**Work item:**
First find the line with "Screen dimensions: 1824x951" in the entries below, then set down exactly every line through the line with "Given: Apply the performance settings", that line included.

**Provided material:**
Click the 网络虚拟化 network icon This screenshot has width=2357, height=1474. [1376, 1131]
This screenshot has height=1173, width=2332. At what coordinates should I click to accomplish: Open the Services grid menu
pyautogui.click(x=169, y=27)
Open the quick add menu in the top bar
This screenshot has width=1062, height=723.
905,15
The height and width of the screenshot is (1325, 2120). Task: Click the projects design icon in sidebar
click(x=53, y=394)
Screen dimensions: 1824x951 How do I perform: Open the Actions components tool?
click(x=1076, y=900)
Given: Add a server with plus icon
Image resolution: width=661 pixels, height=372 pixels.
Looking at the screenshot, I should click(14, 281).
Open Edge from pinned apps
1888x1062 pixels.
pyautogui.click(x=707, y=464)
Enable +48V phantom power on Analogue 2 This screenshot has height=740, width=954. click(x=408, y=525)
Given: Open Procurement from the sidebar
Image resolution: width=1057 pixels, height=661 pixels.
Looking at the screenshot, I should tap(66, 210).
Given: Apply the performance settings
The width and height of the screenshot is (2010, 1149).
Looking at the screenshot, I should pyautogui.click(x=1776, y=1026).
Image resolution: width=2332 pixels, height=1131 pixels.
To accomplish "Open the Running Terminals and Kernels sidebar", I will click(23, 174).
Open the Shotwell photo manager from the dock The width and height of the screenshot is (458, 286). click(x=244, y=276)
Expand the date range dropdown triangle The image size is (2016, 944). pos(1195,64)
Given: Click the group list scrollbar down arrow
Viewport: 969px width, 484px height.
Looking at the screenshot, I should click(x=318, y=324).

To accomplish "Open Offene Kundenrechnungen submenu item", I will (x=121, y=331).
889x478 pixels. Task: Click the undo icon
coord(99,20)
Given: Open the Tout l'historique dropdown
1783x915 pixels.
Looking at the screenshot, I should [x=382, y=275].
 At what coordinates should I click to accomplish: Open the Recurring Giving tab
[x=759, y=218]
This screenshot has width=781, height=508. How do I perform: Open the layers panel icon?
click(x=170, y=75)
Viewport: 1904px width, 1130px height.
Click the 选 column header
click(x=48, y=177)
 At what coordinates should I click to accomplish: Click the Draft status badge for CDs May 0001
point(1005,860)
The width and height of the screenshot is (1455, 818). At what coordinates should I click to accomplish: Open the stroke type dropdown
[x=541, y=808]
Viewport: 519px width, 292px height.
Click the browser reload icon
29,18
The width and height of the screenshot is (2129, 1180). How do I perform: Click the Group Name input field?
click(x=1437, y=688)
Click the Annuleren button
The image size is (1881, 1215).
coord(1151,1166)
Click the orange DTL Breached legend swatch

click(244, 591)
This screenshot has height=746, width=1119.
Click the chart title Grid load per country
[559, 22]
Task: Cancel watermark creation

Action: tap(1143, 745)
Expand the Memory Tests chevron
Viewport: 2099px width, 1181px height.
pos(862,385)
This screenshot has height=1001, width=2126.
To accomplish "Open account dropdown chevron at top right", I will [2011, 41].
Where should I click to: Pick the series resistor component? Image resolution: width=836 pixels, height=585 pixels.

**Output of the task:**
Screen dimensions: 1824x951 How do I perform: Open the Actions components tool?
click(x=1076, y=900)
Given: Add a server with plus icon
Image resolution: width=661 pixels, height=372 pixels.
Looking at the screenshot, I should click(14, 281).
Open Edge from pinned apps
1888x1062 pixels.
pyautogui.click(x=707, y=464)
Enable +48V phantom power on Analogue 2 This screenshot has height=740, width=954. click(x=408, y=525)
Given: Open Procurement from the sidebar
Image resolution: width=1057 pixels, height=661 pixels.
Looking at the screenshot, I should tap(66, 210).
Given: Apply the performance settings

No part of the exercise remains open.